Panel Chairs:
Bernhard Kittel, University of Oldenburg, Germany
Katharina Zahradnik, Institute for Advanced Studies, Vienna, katharina.zahradnik@ihs.ac.at
Abstract:
The aim of the panel is to explore the practices of deliberation and representation in the context of strategic interaction. The representation of various views and preferences in processes of collective decision-making is a problem that is paramount in politics. How do parties negotiate such tensions and how does the intra-party discourse match bargaining between different factions within the party? How do different actors in a committee frame and develop their cause in the context of their aim of getting the maximum out of a bargaining process? What is the influence of institutional conditions such as the structures of delegation and decision-making rules on processes of deliberation and strategic interaction?
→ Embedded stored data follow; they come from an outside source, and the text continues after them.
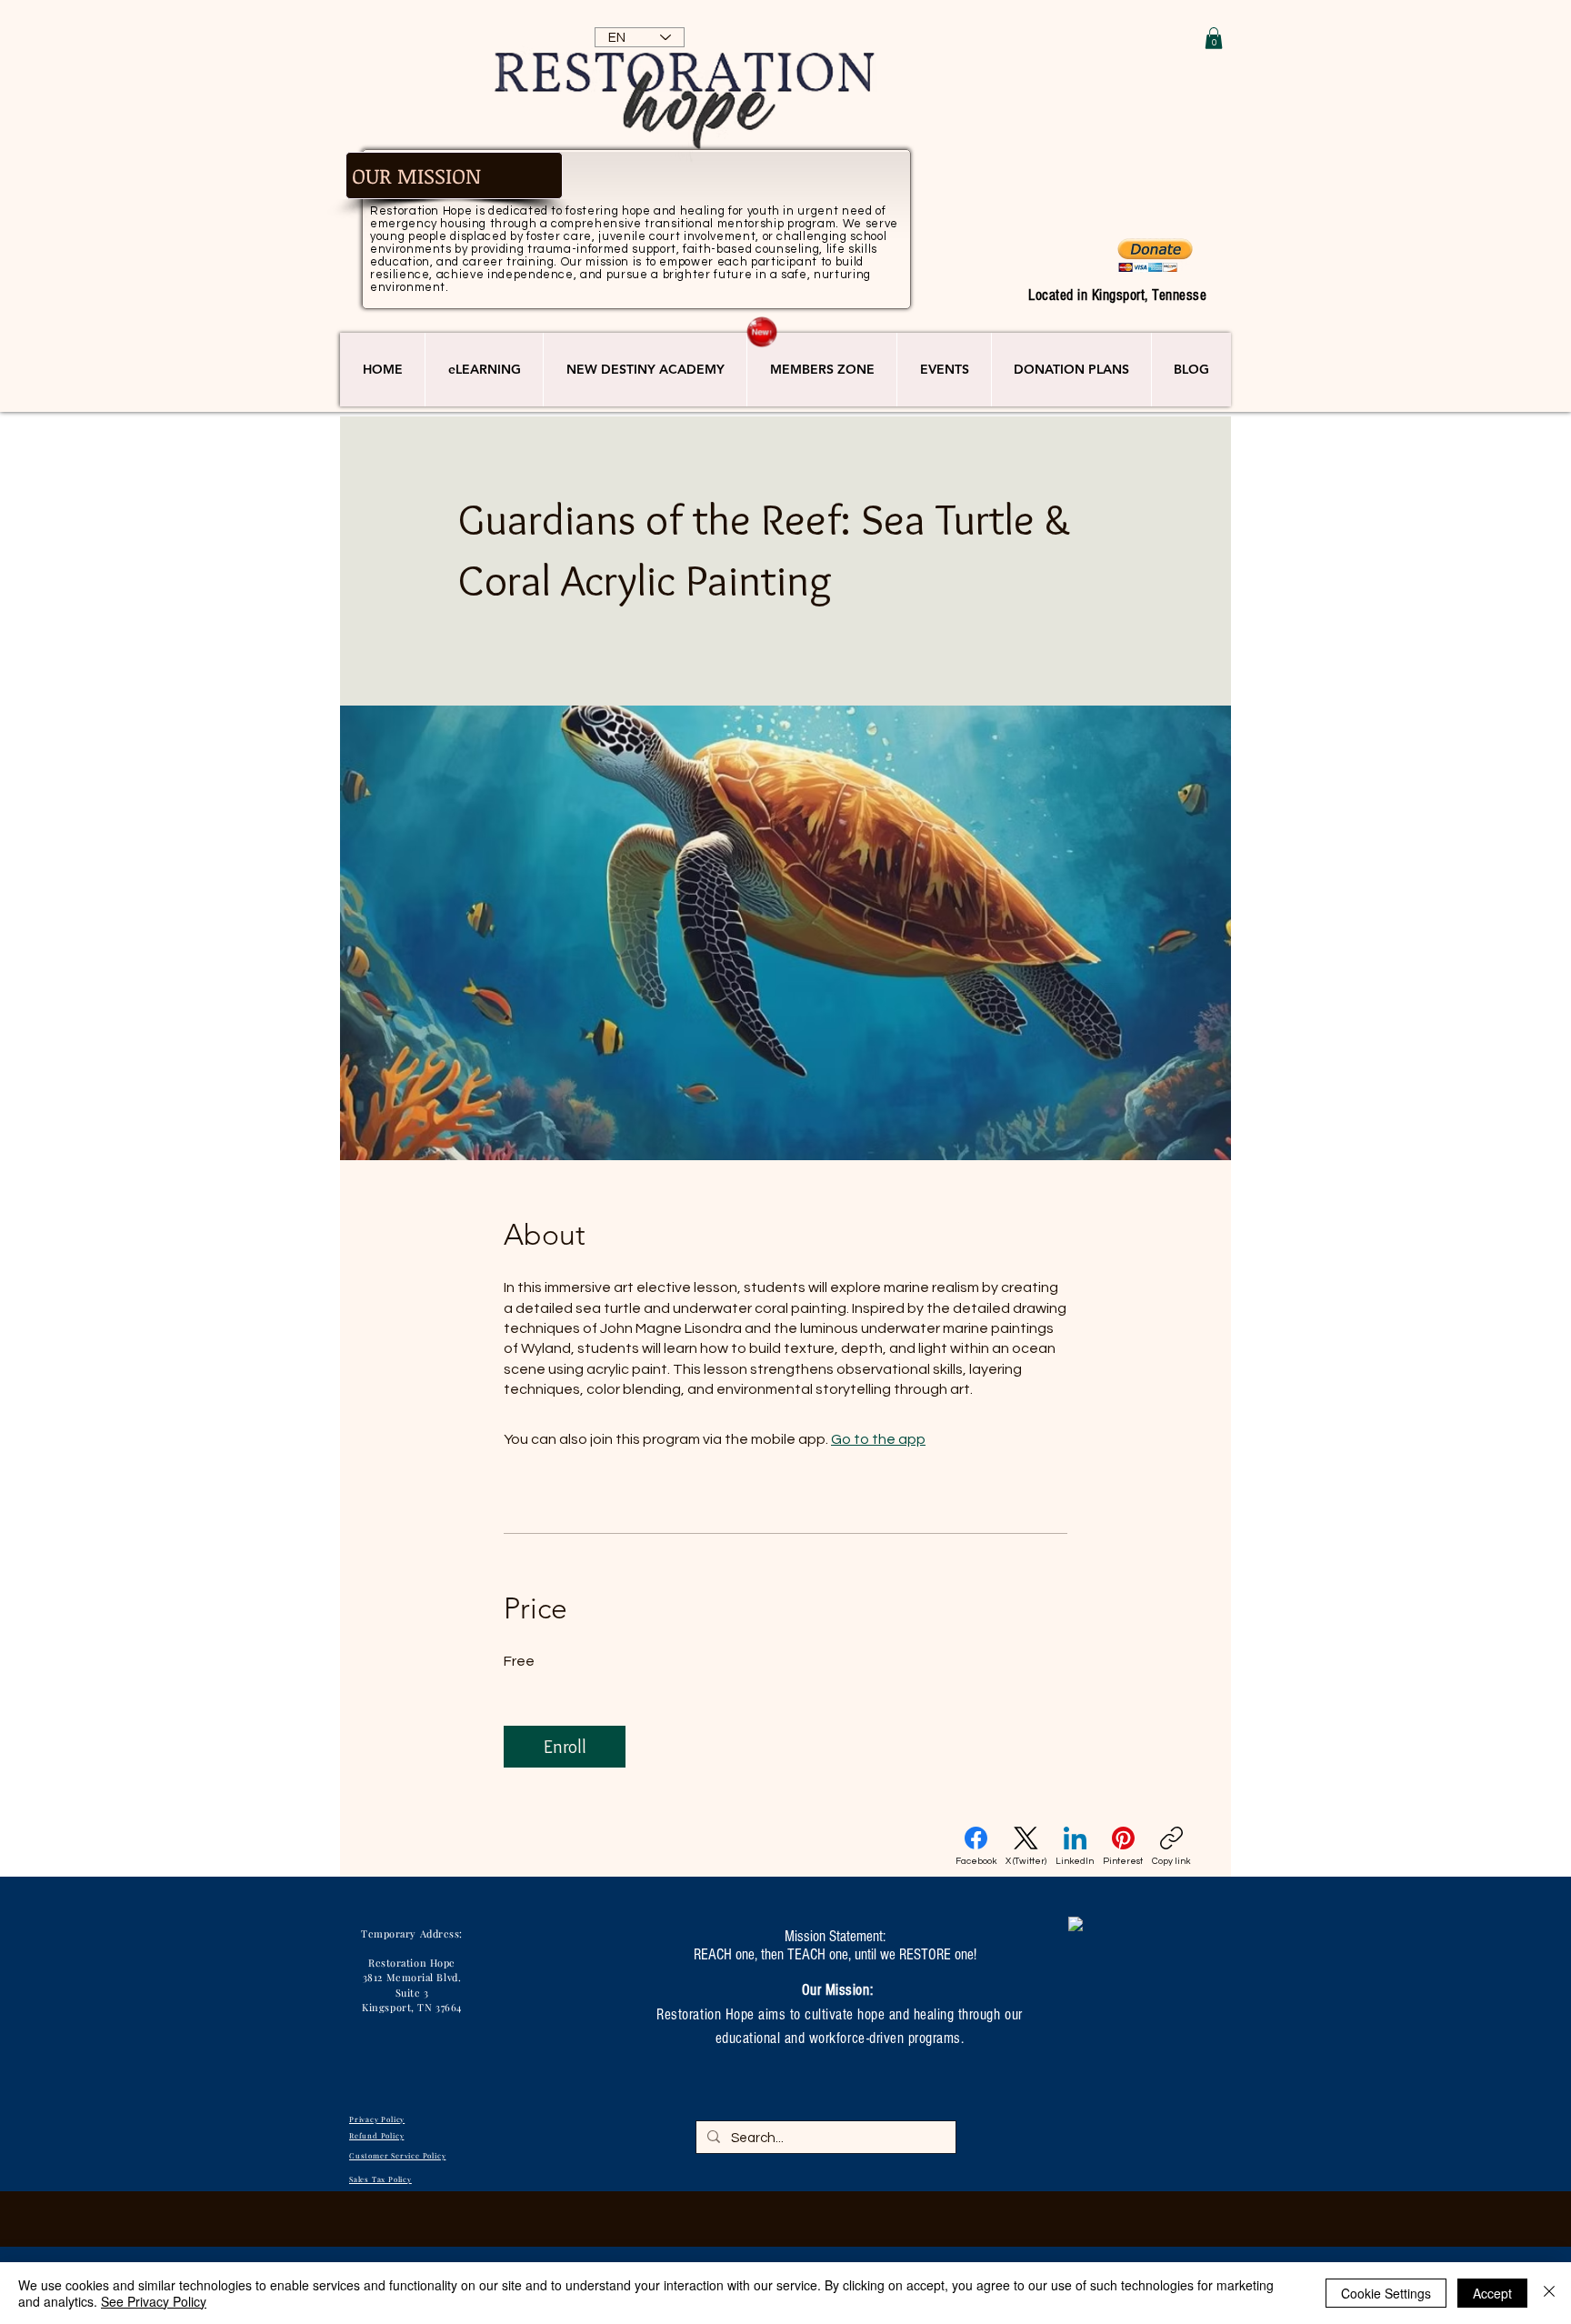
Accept (1492, 2293)
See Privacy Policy (153, 2301)
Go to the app (878, 1439)
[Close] (1549, 2293)
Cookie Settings (1386, 2293)
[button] (1214, 38)
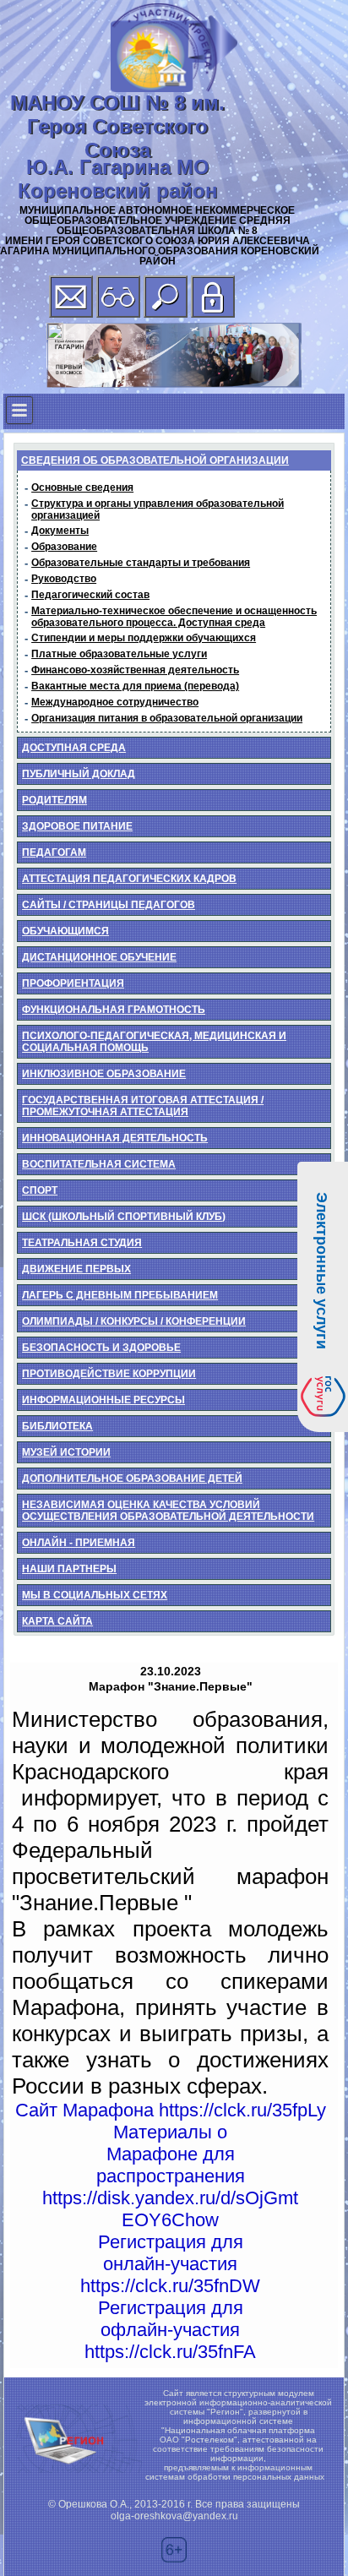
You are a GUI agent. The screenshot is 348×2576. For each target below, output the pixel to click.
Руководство (63, 579)
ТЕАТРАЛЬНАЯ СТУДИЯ (82, 1243)
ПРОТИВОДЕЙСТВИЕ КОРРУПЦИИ (109, 1374)
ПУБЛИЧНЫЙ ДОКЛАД (78, 774)
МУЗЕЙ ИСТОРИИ (66, 1452)
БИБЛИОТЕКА (57, 1426)
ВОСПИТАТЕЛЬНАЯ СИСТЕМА (99, 1164)
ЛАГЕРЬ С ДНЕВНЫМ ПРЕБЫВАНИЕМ (120, 1295)
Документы (60, 530)
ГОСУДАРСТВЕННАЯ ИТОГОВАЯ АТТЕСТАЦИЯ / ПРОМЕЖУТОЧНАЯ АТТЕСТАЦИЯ (143, 1106)
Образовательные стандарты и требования (140, 563)
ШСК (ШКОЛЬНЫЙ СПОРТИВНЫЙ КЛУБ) (124, 1217)
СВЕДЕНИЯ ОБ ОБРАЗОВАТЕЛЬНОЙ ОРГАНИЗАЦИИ (155, 460)
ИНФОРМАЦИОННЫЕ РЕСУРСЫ (103, 1400)
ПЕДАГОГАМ (54, 852)
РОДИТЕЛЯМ (54, 800)
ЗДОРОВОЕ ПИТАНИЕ (77, 826)
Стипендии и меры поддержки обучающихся (143, 638)
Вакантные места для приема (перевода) (135, 686)
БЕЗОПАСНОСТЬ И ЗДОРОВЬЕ (101, 1347)
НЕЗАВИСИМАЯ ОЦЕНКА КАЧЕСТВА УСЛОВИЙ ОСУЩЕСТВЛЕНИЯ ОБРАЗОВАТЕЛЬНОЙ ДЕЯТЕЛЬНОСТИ (168, 1510)
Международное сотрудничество (114, 702)
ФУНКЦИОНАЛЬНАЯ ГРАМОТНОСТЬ (113, 1010)
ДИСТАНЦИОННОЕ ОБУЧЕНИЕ (99, 957)
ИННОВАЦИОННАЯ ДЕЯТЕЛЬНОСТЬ (115, 1138)
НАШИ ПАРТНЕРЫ (69, 1569)
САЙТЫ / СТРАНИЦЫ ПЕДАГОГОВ (108, 905)
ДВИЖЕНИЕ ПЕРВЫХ (76, 1269)
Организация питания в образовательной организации (166, 718)
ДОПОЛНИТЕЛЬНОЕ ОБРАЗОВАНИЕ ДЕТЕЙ (132, 1478)
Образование (64, 547)
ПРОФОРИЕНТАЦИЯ (73, 983)
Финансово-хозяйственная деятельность (135, 670)
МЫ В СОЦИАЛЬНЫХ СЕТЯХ (94, 1595)
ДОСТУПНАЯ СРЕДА (74, 748)
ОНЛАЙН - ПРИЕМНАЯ (78, 1543)
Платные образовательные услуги (119, 654)
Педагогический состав (90, 595)
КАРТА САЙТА (57, 1621)
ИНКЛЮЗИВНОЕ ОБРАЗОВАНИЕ (104, 1074)
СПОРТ (39, 1190)
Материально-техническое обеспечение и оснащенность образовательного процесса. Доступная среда (174, 617)
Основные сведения (82, 487)
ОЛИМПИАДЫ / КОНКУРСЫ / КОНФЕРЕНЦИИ (134, 1321)
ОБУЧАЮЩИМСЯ (65, 931)
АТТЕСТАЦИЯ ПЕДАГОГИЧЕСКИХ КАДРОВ (129, 879)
We contend that the study of such questions requires both game theoretically based models of strategic interaction and an interpretive understanding of the aims and actual choices of the actors involved. In the panel we thus want to bring together scholars who work in the tradition of interpretive policy analysis and scholars who base their empirical work on formal models. Moreover, we aim to bring together scholars who study mechanisms of strategic deliberation in both empirical and experimental settings. While interpretive empirical work allows to understand motives and trace the evolution of discourses in competitive real-world settings, the experimental approach enables scholars to control the frame in which such processes take place and hence helps to theorize apparent regularities.
We invite papers that deal with deliberative processes among representatives of heterogeneous groups in a setting that is defined by a situation in which goal-attainment depends on the actions of others. This definition is deliberately abstract in order not to limit the scope to particular examples or situations. The panel is meant to foster cooperation between scholars working in different paradigms.